(Pixel coordinate grounding data)

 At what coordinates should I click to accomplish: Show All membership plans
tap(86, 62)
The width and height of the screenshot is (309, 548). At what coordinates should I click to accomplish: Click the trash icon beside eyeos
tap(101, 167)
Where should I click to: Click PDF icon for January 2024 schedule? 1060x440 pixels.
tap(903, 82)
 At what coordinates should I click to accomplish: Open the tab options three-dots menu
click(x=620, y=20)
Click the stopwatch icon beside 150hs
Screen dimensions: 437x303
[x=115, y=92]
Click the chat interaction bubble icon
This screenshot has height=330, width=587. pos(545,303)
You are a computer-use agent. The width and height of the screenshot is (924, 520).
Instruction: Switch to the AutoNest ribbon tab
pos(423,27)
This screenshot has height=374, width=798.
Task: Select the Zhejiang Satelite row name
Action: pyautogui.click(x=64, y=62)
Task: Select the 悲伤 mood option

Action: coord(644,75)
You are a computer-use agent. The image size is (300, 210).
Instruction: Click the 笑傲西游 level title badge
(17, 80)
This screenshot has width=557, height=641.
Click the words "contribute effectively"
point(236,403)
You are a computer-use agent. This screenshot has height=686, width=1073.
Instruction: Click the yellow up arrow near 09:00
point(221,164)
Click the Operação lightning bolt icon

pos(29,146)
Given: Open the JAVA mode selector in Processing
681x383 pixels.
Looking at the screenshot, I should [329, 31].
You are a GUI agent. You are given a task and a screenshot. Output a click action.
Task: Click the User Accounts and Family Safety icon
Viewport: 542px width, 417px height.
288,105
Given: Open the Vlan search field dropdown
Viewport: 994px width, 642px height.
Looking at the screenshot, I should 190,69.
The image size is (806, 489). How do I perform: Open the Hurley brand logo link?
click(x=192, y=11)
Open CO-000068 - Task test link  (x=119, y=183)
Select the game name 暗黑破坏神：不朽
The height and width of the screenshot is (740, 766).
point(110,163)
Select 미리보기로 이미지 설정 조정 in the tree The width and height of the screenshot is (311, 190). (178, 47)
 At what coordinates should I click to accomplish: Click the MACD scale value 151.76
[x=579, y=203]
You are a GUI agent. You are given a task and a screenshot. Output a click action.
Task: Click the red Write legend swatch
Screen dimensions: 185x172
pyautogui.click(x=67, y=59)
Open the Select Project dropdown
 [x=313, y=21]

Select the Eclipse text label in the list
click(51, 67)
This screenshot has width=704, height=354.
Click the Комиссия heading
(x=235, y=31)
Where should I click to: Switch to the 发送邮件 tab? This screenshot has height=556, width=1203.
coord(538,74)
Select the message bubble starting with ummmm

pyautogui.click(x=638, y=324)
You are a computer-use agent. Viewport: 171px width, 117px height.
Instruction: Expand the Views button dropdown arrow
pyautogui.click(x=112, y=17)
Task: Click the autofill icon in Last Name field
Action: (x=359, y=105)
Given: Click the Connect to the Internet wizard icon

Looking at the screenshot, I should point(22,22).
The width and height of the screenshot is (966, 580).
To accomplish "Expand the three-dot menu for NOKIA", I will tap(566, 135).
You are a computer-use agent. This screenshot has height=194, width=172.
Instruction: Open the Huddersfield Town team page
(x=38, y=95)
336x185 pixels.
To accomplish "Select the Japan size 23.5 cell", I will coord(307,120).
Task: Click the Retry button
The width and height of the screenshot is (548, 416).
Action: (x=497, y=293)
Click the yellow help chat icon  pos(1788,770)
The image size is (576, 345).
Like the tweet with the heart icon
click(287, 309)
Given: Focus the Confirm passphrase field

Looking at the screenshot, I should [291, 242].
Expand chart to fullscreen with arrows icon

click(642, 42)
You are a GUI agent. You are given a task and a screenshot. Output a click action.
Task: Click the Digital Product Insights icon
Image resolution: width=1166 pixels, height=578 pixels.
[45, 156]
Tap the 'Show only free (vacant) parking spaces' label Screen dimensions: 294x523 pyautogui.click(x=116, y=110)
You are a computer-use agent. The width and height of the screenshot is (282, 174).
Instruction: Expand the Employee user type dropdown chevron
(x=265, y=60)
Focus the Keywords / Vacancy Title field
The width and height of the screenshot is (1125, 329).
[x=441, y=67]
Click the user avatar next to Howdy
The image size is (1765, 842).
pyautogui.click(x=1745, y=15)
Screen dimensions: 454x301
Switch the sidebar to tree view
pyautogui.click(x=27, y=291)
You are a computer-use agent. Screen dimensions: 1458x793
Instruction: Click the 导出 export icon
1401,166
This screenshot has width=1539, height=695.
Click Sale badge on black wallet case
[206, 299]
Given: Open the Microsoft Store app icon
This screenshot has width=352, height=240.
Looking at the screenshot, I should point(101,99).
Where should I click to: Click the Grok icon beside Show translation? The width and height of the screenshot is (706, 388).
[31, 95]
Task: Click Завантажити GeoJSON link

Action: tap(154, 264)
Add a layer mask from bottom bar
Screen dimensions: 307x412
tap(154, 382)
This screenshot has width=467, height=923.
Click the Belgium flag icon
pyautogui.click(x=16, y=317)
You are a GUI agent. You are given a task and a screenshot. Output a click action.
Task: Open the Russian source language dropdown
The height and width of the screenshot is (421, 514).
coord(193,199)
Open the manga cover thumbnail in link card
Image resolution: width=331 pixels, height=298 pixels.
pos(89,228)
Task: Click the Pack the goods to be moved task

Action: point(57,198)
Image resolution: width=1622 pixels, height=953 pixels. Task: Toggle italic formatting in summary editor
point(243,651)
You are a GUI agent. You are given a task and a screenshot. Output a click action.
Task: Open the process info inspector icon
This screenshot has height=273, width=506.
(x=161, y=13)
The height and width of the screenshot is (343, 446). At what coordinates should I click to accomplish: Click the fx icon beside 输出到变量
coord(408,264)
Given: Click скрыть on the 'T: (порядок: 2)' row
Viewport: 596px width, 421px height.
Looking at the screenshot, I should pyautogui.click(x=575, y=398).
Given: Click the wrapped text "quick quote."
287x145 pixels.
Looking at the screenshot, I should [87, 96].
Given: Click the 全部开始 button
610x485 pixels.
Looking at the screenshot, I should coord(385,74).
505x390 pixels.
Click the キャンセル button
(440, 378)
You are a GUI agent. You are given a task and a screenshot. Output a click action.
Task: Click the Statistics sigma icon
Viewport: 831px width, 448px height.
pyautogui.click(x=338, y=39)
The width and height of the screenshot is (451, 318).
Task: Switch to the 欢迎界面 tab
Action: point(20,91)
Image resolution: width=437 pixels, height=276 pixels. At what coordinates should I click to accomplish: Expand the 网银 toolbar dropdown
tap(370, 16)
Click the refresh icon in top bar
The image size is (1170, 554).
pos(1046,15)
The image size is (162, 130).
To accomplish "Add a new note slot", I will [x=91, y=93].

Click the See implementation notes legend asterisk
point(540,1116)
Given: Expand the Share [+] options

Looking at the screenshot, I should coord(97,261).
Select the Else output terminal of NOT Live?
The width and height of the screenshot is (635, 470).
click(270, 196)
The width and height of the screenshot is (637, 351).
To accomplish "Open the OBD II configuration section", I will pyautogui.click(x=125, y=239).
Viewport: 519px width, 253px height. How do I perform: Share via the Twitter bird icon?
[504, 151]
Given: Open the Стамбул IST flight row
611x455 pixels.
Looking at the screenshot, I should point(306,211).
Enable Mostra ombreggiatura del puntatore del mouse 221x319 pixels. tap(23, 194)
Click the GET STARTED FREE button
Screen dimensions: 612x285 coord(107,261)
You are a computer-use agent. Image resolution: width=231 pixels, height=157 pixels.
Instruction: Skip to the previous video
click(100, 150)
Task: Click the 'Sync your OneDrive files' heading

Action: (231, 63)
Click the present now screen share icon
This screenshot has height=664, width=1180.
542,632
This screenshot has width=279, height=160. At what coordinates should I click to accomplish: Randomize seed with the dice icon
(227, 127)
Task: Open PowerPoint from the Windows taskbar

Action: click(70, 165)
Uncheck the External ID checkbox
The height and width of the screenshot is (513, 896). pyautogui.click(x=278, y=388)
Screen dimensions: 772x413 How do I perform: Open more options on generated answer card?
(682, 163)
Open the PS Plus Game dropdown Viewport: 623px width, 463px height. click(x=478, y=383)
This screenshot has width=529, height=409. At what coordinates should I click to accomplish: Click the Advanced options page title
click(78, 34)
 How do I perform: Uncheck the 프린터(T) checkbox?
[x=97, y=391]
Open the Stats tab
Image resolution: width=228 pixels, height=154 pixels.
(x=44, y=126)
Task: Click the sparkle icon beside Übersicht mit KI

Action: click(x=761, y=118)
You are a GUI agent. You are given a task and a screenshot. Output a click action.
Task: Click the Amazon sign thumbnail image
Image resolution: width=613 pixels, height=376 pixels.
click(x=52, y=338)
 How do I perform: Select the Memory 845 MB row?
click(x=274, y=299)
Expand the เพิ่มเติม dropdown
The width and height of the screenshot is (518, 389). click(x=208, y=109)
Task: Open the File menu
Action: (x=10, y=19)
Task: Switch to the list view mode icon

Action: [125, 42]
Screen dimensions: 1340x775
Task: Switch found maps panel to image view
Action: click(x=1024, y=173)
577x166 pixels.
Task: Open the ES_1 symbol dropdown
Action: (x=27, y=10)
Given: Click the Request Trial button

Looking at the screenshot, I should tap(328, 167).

> [Problem to work on]: Take the lines above from the one containing "Given: Open the JAVA" to the one containing "Task: Click the User" and retype them exactly, both ends included, with nothing added.

> [Exercise result]:
Given: Open the JAVA mode selector in Processing
681x383 pixels.
Looking at the screenshot, I should [329, 31].
You are a GUI agent. You are given a task and a screenshot. Output a click action.
Task: Click the User Accounts and Family Safety icon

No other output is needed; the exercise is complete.